**Problem to work on:**
Determine how many lines of the data below contain "Given", then give only that number.

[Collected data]
*** Begin section ***
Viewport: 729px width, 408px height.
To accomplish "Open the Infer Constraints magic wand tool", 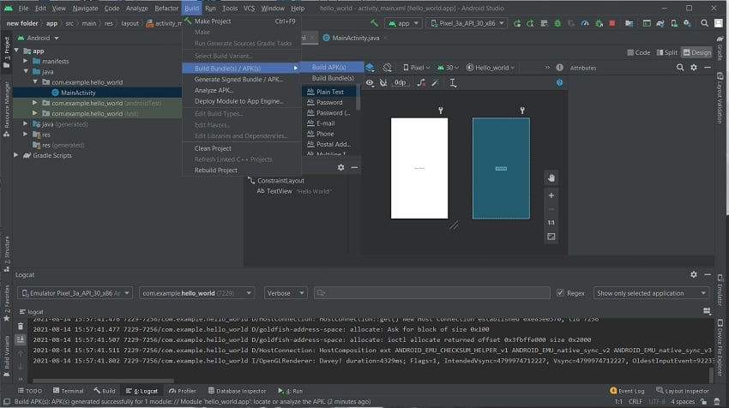I will pyautogui.click(x=437, y=83).
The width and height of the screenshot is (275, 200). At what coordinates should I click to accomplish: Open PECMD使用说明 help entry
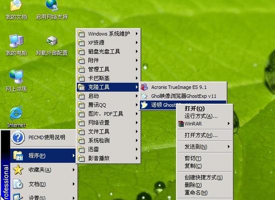click(43, 138)
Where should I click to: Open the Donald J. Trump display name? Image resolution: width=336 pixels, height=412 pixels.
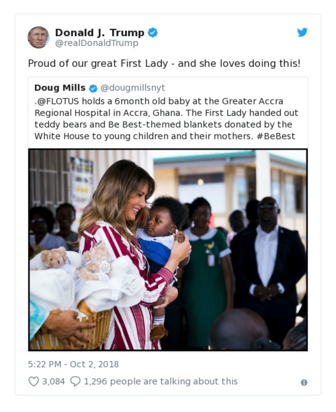pyautogui.click(x=100, y=32)
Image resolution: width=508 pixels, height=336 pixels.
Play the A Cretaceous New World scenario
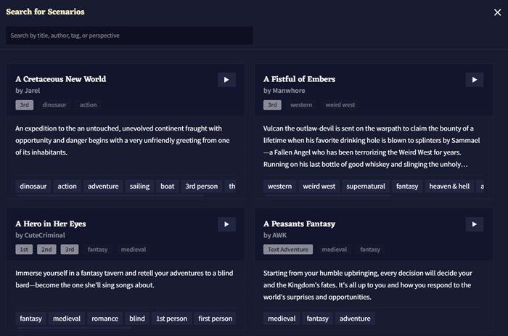point(226,80)
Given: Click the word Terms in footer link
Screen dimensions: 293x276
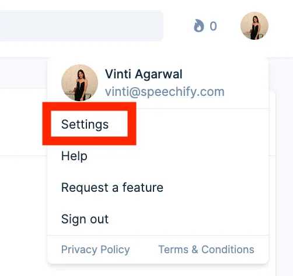Looking at the screenshot, I should pyautogui.click(x=173, y=250).
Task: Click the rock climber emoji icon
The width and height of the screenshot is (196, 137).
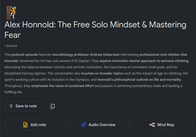Action: [11, 13]
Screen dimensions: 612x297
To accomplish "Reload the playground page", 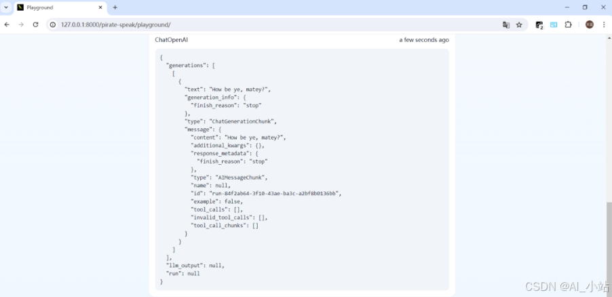I will click(35, 24).
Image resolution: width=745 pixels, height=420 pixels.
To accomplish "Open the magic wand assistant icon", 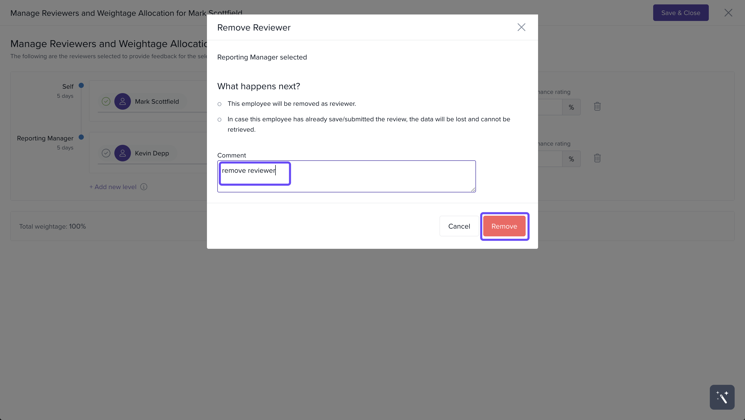I will point(722,397).
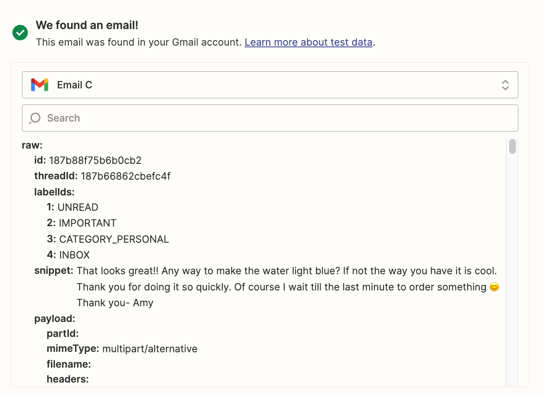Click the payload field label
Screen dimensions: 544x395
click(55, 319)
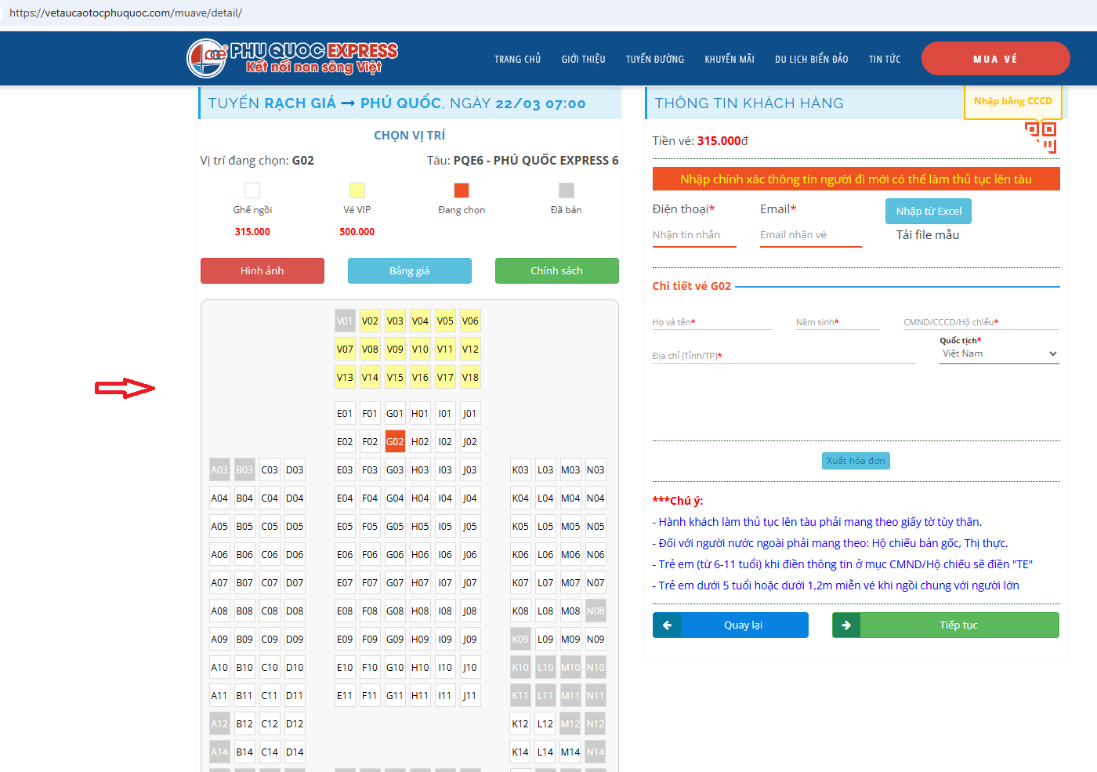Viewport: 1097px width, 772px height.
Task: Open the Quốc tịch nationality dropdown
Action: coord(999,354)
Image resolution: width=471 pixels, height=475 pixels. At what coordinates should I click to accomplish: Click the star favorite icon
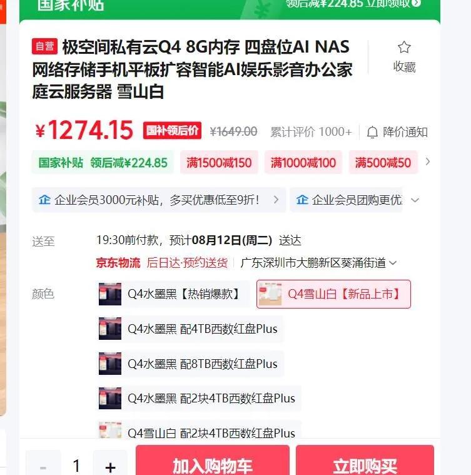coord(404,48)
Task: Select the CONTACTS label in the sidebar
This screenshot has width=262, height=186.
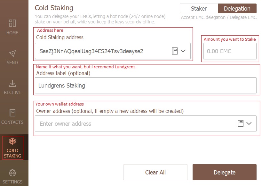Action: [x=12, y=122]
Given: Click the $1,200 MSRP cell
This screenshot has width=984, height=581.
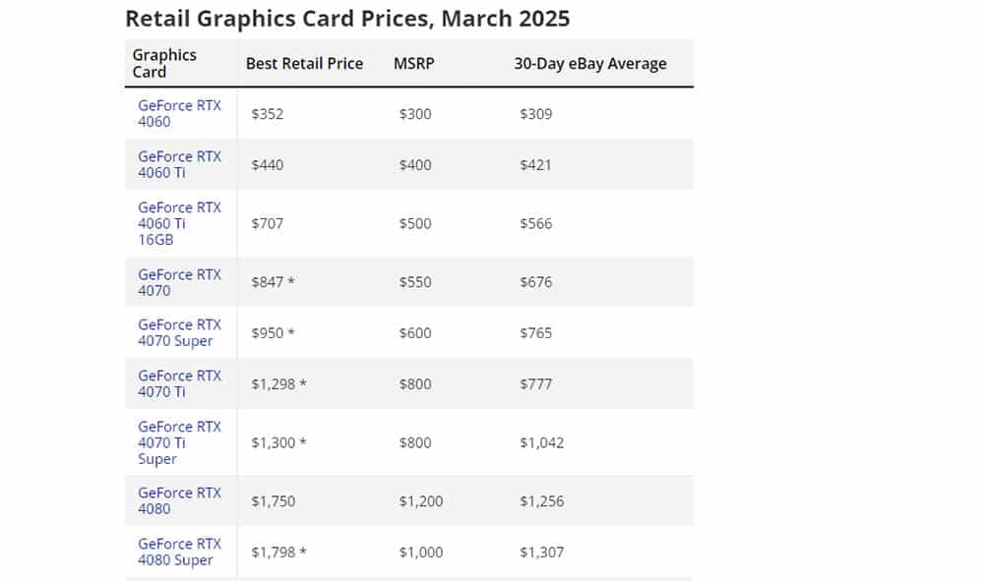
*** End section ***
**Answer to the exercise:**
2